[Data on locating visible targets]
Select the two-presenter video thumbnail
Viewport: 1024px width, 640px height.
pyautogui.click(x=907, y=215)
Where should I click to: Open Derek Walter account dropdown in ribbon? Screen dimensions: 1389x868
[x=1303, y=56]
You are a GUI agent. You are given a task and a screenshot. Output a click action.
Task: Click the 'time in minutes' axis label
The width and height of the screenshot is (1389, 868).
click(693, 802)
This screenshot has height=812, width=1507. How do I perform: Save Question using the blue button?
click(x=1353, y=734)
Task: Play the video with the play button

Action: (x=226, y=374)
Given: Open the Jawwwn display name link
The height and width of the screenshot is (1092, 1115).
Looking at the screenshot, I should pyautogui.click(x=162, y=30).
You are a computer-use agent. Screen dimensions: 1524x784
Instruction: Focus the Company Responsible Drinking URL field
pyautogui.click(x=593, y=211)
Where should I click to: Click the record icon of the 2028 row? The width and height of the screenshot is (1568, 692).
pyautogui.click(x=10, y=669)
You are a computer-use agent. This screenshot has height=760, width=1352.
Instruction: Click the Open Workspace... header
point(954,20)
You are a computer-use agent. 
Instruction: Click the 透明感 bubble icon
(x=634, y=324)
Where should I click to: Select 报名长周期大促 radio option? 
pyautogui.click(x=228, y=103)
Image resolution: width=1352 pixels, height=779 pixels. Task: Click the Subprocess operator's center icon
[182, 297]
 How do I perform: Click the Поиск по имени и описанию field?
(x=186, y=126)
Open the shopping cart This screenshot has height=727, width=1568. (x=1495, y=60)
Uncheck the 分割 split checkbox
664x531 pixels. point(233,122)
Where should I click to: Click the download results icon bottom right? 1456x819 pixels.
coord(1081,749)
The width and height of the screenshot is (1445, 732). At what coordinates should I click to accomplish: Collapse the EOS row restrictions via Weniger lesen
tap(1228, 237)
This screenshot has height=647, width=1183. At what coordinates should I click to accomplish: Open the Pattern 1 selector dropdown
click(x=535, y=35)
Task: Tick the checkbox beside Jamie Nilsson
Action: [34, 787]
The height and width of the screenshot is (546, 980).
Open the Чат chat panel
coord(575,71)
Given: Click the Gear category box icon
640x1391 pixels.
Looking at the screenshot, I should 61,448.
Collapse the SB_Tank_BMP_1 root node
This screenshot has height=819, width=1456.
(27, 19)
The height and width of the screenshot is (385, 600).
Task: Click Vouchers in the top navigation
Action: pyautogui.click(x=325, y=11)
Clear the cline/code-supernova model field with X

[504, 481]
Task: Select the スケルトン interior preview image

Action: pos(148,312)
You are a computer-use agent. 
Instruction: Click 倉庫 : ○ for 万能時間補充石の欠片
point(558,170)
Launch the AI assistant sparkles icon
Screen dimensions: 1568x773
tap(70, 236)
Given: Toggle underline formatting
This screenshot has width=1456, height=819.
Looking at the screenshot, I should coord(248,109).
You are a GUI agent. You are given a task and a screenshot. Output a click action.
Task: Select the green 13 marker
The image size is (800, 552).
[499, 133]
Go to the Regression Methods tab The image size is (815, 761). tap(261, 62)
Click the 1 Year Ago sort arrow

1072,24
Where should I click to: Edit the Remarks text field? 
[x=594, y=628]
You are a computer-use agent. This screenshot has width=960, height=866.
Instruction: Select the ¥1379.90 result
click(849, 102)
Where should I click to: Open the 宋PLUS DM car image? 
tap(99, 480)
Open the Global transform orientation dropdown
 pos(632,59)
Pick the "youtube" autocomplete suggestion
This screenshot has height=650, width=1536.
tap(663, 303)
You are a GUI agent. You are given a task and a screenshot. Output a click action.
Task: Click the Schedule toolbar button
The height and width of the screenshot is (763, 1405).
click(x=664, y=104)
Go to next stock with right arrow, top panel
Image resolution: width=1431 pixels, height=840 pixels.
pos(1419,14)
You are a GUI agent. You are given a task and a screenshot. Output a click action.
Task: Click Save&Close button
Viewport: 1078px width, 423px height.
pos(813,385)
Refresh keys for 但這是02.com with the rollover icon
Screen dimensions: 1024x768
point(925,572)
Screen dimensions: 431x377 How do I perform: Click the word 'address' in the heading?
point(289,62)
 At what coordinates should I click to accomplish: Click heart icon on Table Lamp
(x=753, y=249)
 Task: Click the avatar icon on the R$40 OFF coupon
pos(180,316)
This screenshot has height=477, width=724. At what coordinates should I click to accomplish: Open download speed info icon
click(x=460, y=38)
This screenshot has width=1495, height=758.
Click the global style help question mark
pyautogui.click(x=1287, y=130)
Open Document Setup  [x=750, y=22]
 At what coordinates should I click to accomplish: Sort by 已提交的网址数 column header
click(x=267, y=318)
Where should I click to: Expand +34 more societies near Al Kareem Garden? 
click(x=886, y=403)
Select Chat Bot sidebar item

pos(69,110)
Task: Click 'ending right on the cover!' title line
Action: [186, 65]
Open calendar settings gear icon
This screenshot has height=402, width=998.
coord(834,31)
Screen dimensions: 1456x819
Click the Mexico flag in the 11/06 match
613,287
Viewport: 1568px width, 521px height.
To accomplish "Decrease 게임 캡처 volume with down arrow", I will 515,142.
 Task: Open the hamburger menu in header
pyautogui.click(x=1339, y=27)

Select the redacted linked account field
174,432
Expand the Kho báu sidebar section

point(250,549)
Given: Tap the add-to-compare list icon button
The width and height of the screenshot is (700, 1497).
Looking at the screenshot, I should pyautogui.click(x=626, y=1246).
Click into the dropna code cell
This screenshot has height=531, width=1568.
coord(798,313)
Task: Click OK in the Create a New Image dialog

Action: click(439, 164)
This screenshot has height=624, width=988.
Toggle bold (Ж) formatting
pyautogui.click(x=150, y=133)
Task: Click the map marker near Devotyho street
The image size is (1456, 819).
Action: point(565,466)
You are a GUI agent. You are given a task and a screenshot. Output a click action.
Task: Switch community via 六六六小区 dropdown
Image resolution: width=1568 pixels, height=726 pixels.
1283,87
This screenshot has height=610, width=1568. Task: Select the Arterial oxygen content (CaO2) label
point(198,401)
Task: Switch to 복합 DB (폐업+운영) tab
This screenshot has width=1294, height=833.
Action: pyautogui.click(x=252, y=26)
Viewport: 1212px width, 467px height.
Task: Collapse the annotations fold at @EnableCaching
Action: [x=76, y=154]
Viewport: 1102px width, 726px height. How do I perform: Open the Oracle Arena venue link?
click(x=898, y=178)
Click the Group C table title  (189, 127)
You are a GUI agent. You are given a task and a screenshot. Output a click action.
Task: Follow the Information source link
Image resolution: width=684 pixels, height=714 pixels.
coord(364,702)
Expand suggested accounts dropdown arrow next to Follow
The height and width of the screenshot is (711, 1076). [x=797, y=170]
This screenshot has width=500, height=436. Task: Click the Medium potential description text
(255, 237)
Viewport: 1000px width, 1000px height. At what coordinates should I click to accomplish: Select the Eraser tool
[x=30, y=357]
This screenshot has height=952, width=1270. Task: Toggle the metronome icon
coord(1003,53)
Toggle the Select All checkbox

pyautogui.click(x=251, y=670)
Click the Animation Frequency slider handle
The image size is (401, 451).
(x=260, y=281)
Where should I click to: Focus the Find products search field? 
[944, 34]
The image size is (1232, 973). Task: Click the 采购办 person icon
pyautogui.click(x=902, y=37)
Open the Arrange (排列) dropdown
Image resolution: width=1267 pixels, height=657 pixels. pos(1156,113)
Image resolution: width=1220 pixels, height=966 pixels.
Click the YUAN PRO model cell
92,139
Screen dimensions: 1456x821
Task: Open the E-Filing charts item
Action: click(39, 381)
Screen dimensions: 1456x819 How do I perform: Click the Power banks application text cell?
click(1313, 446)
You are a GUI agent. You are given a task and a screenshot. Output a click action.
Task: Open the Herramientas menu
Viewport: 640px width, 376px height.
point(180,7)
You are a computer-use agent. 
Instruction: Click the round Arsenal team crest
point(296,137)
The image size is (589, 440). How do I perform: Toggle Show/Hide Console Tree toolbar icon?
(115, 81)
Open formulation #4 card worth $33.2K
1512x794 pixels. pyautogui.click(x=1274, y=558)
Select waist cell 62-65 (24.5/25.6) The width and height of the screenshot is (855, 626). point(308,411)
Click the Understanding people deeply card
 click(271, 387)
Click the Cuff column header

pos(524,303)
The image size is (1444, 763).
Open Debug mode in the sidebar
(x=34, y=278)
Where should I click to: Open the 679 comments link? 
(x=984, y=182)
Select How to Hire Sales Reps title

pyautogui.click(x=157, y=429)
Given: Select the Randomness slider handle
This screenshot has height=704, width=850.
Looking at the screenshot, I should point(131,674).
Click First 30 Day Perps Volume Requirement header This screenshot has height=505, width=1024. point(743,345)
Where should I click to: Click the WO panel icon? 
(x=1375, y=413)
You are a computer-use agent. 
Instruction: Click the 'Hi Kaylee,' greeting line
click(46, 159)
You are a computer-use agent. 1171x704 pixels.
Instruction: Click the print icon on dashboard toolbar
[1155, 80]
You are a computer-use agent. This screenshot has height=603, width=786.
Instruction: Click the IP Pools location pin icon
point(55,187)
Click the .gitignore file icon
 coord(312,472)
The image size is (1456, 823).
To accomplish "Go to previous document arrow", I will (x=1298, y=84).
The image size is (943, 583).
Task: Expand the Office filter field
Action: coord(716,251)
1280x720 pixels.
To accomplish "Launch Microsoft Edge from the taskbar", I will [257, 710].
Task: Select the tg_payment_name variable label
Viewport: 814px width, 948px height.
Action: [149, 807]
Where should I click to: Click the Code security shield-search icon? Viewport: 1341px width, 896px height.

EXERCISE DESCRIPTION
Copy the rows from the beginning through the line that contains "click(693, 802)", changing "thumbnail" to "preview image" and leaving everything else as it stands.

ANSWER
Select the two-presenter video preview image
Viewport: 1024px width, 640px height.
pyautogui.click(x=907, y=215)
Where should I click to: Open Derek Walter account dropdown in ribbon? Screen dimensions: 1389x868
[x=1303, y=56]
You are a GUI agent. You are given a task and a screenshot. Output a click action.
Task: Click the 'time in minutes' axis label
The width and height of the screenshot is (1389, 868).
click(693, 802)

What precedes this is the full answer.